Problems to work on =>
**a.** Please decide whether each statement agrees with the passage on North Dakota cropland: (i) grain prices peaked in 2008; (ii) land values stayed flat for all of 2010; (iii) land values rose 20 percent in 2008. Answer yes or no for each, quoting the deciding words.
**b.** Pick up the passage on North Dakota cropland values and rents after its final sentence and continue it.
======== Selection ========
Estimated average cash rent per acre of cropland in North Dakota from 2005 to 2011. Estimated average cash rent per acre of cropland in North Dakota from 2005 to 2011.
Estimated average per-acre values of cropland in North Dakota from 2005 to 2011. Estimated average per-acre values of cropland in North Dakota from 2005 to 2011.
Buyers and renters should not be blinded by the many positives and ignore potential negative outcomes that could occur.

A strong uptrend in North Dakota cropland values and rents started in 2004 and accelerated with higher grain prices starting in 2007.

Grain prices peaked in 2008. Farm profit was the highest in a generation, and land values increased 20 percent that year. However, crop prices declined into 2009, and the increase in land values slowed substantially.

“Unfortunately, from 2003 to 2008, production costs rose to record highs,” says Andy Swenson, North Dakota State University Extension Service farm management specialist. “Costs nearly doubled for many crops, which necessitated higher prices to make a profit.”

At the beginning of 2010, expectations were modest and it looked like land values would be relatively flat. They were flat through the first half of the year, but then circumstances for grain producers took an abrupt positive turn. Prices rallied because of less world grain production than expected and, with strong yields, North Dakota producers were able to take advantage of it. Land values and rents were reignited, and annual increases of nearly 20 percent for land and 10 percent for rent were indicated in a January 2011 survey.
======== Dataset extract ========
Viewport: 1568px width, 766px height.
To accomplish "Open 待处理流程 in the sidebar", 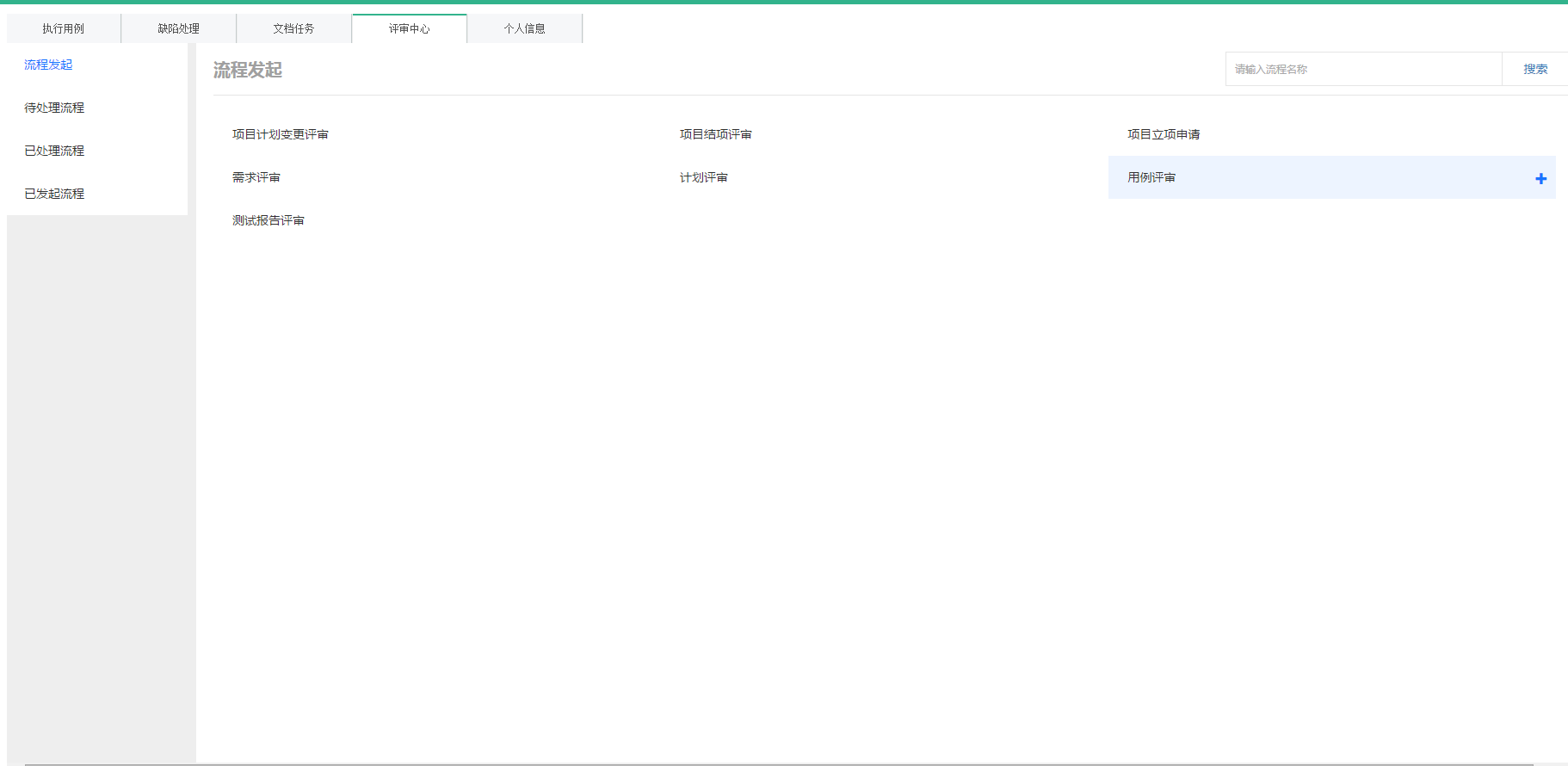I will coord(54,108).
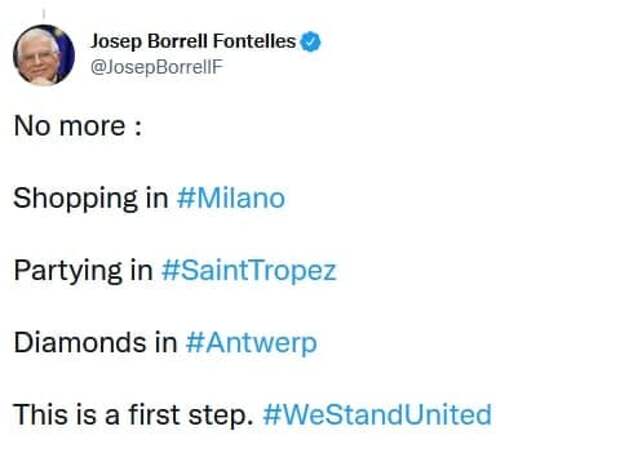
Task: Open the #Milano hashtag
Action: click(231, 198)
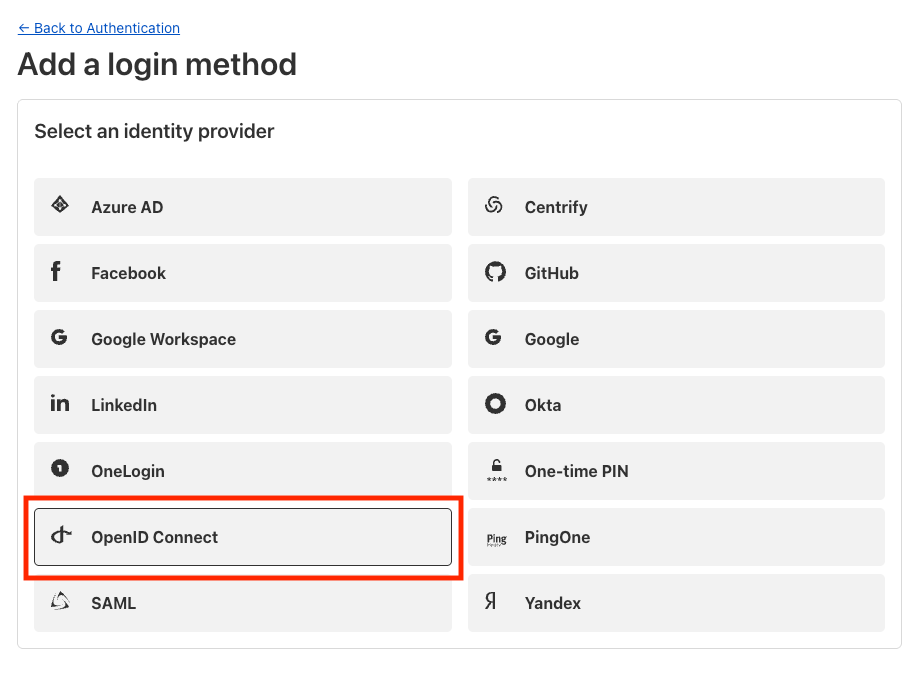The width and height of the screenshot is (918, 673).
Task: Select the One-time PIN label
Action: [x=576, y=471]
========
Task responses =>
**a.**
(i) Yes: "Grain prices peaked in 2008."
(ii) No: "They were flat through the first half of the year, but then circumstances for grain producers took an abrupt positive turn."
(iii) Yes: "Farm profit was the highest in a generation, and land values increased 20 percent that year."

**b.**
Swenson bases his calculations on surveys conducted by the North Dakota Agricultural Statistics Service.

What does the future hold?

“Many economists have been wondering whether we have been working toward a bubble in the farm real estate market,” Swenson says. “If that is the case, we certainly blew the bubble bigger in 2010.”

However, Swenson thinks that 2010 was a lesson in how difficult it is to predict land values. There are many factors involved, but the big three on the demand side are projected profitability, financial capacity of potential buyers and interest rates. All came back into alignment about midway through 2010 to fuel the land market. All remain aligned for 2011. However, it can change quickly, especially profitability, as grain prices demonstrated in a positive way during 2010.

“In these heady times, buyers and renters should not be blinded by the many positives and ignore potential negative outcomes that could occur from a bumper world crop and/or a downturn in the world economy, a poor production year in North Dakota or rising interest rates,” Swenson says.“Also, the cost of raising a crop in 2011 will be the highest ever.”

North Dakota land values have increased by an annual average rate of about 12 percent during the past eight years, according to the January surveys from 2004 through 2011.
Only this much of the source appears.